= STATED TASK =
Reproduce the listing below line for line, without changing a single character.

### PROVIDED MATERIAL

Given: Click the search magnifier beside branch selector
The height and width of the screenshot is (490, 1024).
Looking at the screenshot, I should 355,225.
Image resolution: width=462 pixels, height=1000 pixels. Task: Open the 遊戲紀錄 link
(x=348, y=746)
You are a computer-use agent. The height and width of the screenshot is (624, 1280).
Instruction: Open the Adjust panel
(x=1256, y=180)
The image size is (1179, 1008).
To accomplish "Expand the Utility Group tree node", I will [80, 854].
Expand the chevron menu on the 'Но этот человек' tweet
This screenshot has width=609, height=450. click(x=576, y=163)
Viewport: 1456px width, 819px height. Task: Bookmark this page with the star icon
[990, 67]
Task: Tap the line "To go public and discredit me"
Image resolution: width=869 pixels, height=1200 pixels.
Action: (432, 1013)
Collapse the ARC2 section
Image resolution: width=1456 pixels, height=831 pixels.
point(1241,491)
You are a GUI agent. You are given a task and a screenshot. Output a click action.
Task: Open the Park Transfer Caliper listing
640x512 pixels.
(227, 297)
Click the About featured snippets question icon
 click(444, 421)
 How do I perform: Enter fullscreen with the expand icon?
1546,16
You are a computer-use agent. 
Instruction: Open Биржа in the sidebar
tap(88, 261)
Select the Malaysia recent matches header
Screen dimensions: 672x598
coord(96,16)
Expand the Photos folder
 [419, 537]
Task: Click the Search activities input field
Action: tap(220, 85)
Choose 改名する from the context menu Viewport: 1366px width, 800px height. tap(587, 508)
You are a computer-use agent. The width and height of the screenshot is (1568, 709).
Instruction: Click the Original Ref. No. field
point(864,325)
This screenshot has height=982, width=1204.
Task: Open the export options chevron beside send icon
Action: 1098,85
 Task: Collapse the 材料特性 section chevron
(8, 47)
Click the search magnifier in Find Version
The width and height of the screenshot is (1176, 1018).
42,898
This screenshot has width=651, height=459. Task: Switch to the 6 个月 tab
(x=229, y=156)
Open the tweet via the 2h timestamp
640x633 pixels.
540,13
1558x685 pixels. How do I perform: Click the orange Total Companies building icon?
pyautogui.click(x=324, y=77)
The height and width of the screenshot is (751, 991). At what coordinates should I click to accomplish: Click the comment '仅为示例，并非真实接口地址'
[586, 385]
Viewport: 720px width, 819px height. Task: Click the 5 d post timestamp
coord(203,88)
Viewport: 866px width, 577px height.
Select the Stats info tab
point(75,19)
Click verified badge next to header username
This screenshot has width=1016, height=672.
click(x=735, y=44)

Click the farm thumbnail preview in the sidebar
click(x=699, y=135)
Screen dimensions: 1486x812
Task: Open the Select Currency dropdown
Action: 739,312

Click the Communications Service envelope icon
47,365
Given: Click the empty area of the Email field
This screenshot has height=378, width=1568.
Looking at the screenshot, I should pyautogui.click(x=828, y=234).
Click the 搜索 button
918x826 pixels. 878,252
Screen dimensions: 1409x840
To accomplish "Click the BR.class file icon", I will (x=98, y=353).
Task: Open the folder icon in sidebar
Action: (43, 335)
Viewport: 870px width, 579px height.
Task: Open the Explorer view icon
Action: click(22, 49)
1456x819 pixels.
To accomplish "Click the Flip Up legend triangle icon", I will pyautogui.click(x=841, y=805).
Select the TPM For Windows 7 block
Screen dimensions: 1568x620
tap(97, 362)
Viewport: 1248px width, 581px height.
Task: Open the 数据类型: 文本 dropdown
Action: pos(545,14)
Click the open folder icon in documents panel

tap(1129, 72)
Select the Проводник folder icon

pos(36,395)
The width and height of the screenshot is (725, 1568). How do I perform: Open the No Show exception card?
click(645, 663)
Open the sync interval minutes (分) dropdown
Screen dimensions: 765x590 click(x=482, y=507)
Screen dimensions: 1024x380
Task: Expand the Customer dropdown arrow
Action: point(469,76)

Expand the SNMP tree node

######

= FINISHED ANSWER =
Given: Click the search magnifier beside branch selector
The height and width of the screenshot is (490, 1024).
Looking at the screenshot, I should 355,225.
Image resolution: width=462 pixels, height=1000 pixels. Task: Open the 遊戲紀錄 link
(x=348, y=746)
You are a computer-use agent. The height and width of the screenshot is (624, 1280).
Instruction: Open the Adjust panel
(x=1256, y=180)
The image size is (1179, 1008).
To accomplish "Expand the Utility Group tree node", I will [80, 854].
Expand the chevron menu on the 'Но этот человек' tweet
This screenshot has width=609, height=450. click(x=576, y=163)
Viewport: 1456px width, 819px height. Task: Bookmark this page with the star icon
[990, 67]
Task: Tap the line "To go public and discredit me"
Image resolution: width=869 pixels, height=1200 pixels.
Action: (432, 1013)
Collapse the ARC2 section
Image resolution: width=1456 pixels, height=831 pixels.
point(1241,491)
You are a GUI agent. You are given a task and a screenshot. Output a click action.
Task: Open the Park Transfer Caliper listing
640x512 pixels.
(227, 297)
Click the About featured snippets question icon
 click(444, 421)
 How do I perform: Enter fullscreen with the expand icon?
1546,16
You are a computer-use agent. 
Instruction: Open Биржа in the sidebar
tap(88, 261)
Select the Malaysia recent matches header
Screen dimensions: 672x598
coord(96,16)
Expand the Photos folder
 [419, 537]
Task: Click the Search activities input field
Action: tap(220, 85)
Choose 改名する from the context menu Viewport: 1366px width, 800px height. tap(587, 508)
You are a computer-use agent. The width and height of the screenshot is (1568, 709).
Instruction: Click the Original Ref. No. field
point(864,325)
This screenshot has height=982, width=1204.
Task: Open the export options chevron beside send icon
Action: 1098,85
 Task: Collapse the 材料特性 section chevron
(8, 47)
Click the search magnifier in Find Version
The width and height of the screenshot is (1176, 1018).
42,898
This screenshot has width=651, height=459. Task: Switch to the 6 个月 tab
(x=229, y=156)
Open the tweet via the 2h timestamp
640x633 pixels.
540,13
1558x685 pixels. How do I perform: Click the orange Total Companies building icon?
pyautogui.click(x=324, y=77)
The height and width of the screenshot is (751, 991). At what coordinates should I click to accomplish: Click the comment '仅为示例，并非真实接口地址'
[586, 385]
Viewport: 720px width, 819px height. Task: Click the 5 d post timestamp
coord(203,88)
Viewport: 866px width, 577px height.
Select the Stats info tab
point(75,19)
Click verified badge next to header username
This screenshot has width=1016, height=672.
click(x=735, y=44)

Click the farm thumbnail preview in the sidebar
click(x=699, y=135)
Screen dimensions: 1486x812
Task: Open the Select Currency dropdown
Action: 739,312

Click the Communications Service envelope icon
47,365
Given: Click the empty area of the Email field
This screenshot has height=378, width=1568.
Looking at the screenshot, I should pyautogui.click(x=828, y=234).
Click the 搜索 button
918x826 pixels. 878,252
Screen dimensions: 1409x840
To accomplish "Click the BR.class file icon", I will (x=98, y=353).
Task: Open the folder icon in sidebar
Action: (43, 335)
Viewport: 870px width, 579px height.
Task: Open the Explorer view icon
Action: click(22, 49)
1456x819 pixels.
To accomplish "Click the Flip Up legend triangle icon", I will pyautogui.click(x=841, y=805).
Select the TPM For Windows 7 block
Screen dimensions: 1568x620
tap(97, 362)
Viewport: 1248px width, 581px height.
Task: Open the 数据类型: 文本 dropdown
Action: pos(545,14)
Click the open folder icon in documents panel

tap(1129, 72)
Select the Проводник folder icon

pos(36,395)
The width and height of the screenshot is (725, 1568). How do I perform: Open the No Show exception card?
click(645, 663)
Open the sync interval minutes (分) dropdown
Screen dimensions: 765x590 click(x=482, y=507)
Screen dimensions: 1024x380
Task: Expand the Customer dropdown arrow
Action: point(469,76)

Expand the SNMP tree node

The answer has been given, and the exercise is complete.